UNITED STATES
SECURITIES AND EXCHANGE COMMISSION
Form 8-K
Current Report
Pursuant to Section 13 or 15(d) of the
Securities Exchange Act of 1934
Date of Report (Date of earliest event reported) May 11, 2005
THE GREENBRIER COMPANIES, INC.
Commission File No. 1-13146
Delaware (State of Incorporation) |
93-0816972 (I.R.S. Employer Identification No.) |
One Centerpointe Drive, Suite 200, Lake Oswego, OR 97035
(Address of principal executive offices) | (Zip Code) |
(503) 684-7000
(Registrants telephone number, including area code)
Former name or former address, if changed since last report: N/A
Check the appropriate box below if the Form 8-K filing is intended to simultaneously satisfy the filing obligation of the registrant under any of the following provisions (see General Instruction A.2. below):
o Written communications pursuant to Rule 425 under the Securities Act (17 CFR 230.425)
o Soliciting material pursuant to Rule 14a-12 under the Exchange Act (17 CFR 240.14a-12)
o Pre-commencement communications pursuant to Rule 14d-2(b) under the Exchange Act (17 CFR 240.14d-2(b))
o Pre-commencement communications pursuant to Rule 13e-4(c) under the Exchange Act (17 CFR 240.13e-4(c))
Item 1.01 Entry into a Material Definitive Agreement
Indenture
On May 11, 2005, the Greenbrier Companies, Inc. entered into an agreement with certain purchasers with respect to the issue and sale by Greenbrier of $175,000,000 aggregate principal amount of 8-3/8% senior notes due 2015 (the Notes). Payment on the Notes will be guaranteed by certain of our domestic subsidiaries (the Guarantors). The Notes are governed by the terms of an Indenture among Greenbrier, the Guarantors and U.S. Bank National Association, as trustee (the Indenture). The following summary of certain provisions of the Indenture is qualified in its entirety be reference to the complete Indenture filed as Exhibit 4.1 hereto and incorporated herein by reference.
The Notes will have a fixed annual interest rate of 8-3/8%, which will be paid semiannually in arrears on November 15 and May 15, commencing November 15, 2005 (the first interest payment shall include accrued interest on the Notes from May 11, 2005).

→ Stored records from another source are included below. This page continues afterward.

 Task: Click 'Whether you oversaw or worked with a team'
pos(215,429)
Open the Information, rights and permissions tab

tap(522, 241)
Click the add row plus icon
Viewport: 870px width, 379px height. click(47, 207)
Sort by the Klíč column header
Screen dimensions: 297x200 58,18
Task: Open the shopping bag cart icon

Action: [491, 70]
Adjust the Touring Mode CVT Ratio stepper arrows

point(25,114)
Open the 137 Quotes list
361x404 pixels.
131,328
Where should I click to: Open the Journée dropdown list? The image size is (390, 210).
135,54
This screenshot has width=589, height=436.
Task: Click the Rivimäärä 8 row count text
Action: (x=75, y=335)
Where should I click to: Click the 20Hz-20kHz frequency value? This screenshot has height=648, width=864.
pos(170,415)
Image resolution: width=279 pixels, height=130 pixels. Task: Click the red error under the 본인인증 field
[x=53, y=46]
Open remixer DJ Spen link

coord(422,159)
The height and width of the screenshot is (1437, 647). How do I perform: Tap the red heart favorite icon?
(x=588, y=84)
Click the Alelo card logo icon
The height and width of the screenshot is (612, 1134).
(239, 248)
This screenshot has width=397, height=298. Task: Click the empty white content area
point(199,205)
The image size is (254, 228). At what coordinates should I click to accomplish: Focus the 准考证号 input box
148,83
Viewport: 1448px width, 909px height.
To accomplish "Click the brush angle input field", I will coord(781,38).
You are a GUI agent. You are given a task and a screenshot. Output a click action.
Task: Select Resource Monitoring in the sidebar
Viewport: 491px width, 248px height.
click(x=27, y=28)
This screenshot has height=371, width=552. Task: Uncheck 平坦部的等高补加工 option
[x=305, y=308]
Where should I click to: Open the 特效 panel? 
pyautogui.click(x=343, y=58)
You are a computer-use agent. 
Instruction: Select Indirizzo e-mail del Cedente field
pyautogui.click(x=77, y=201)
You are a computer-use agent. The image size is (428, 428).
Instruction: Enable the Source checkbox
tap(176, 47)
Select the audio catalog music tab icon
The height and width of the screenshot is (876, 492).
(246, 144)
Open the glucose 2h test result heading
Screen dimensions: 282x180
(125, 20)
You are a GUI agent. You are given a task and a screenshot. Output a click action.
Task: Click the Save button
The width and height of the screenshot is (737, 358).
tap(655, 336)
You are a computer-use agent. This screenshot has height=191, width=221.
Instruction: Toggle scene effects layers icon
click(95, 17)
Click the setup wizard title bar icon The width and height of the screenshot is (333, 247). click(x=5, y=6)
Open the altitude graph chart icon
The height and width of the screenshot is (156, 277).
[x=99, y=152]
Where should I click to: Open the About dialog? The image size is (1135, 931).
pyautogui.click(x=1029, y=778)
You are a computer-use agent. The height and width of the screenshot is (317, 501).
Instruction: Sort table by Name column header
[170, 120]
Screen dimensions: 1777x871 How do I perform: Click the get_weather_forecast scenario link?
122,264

At any time prior to May 15, 2008, Greenbrier may, on one or more occasions, redeem up to 35% of the aggregate principal amount of Notes issued under the Indenture at a redemption price of 108.375% of the principal amount, plus accrued and unpaid interest and liquidated damages, if any, to the redemption date, with the net cash proceeds of one or more equity offerings; provided that at least 65% of the aggregate principal amount of Notes issued under the Indenture remains outstanding immediately after the occurrence of such redemption.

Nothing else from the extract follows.